PIS E COFINS E A IMUNIDADE NOS FRETES DESTINADOS À EXPORTAÇÃO – OPORTUNIDADE PARA AS TRANSPORTADORAS

O art. 149, § 2°, inciso I, da Constituição Federal de 1988 assegura a imunidade do PIS e COFINS sobre as receitas decorrentes de exportação. Para a Receita Federal essa imunidade aplica-se tão somente nas exportações diretas, de modo que o transporte interno de mercadoria destinada à exportação estaria sujeito ao recolhimento normal de PIS/COFINS.

Todavia, o Supremo Tribunal Federal já definiu que a imunidade das exportações é de natureza objetiva, visando imunizar a mercadoria exportada, mostrando-se irrelevante se a exportação ocorrer de forma direta ou indireta, conforme o Tema n° 674 da repercussão geral (RE  759244).

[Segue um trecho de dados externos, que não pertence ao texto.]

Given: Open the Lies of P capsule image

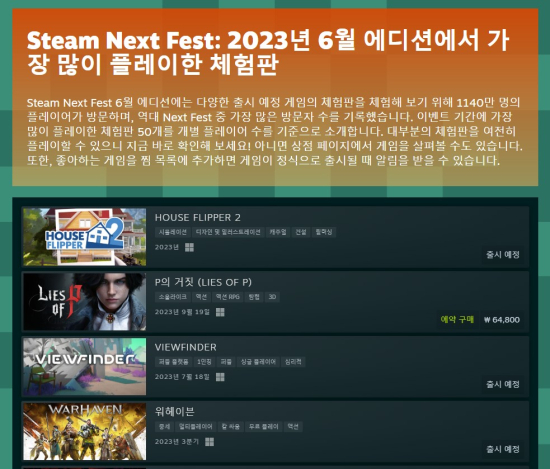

A partir disso, o Tribunal Regional Federal da 4ª Região está reconhecendo a imunidade do PIS/COFINS sobre o transporte interno – frete das mercadorias destinadas a exportação, pois “A imunidade tributária prevista no inc. I do § 2º do art. 149 da Constituição, que incide sobre as receitas decorrentes de exportação, abrange também as receitas auferidas em decorrência dos serviços de transporte rodoviário de mercadorias destinadas ao exterior (frete até o porto), com a finalidade de destinação à exportação.” (Apelação Cível Nº 5014097-90.2023.4.04.7201/SC).

Diante disso, as empresas que realizam transportes – fretes de mercadorias até o porto podem ingressar com medidas judiciais para assegurar a imunidade do PIS/COFINS. A despeito da extinção do PIS/COFINS em dezembro de 2026, é possível solicitar a restituição dos pagamentos indevidos dos últimos 5 anos, representando uma quantia expressiva para as empresas que atuam nesse segmento.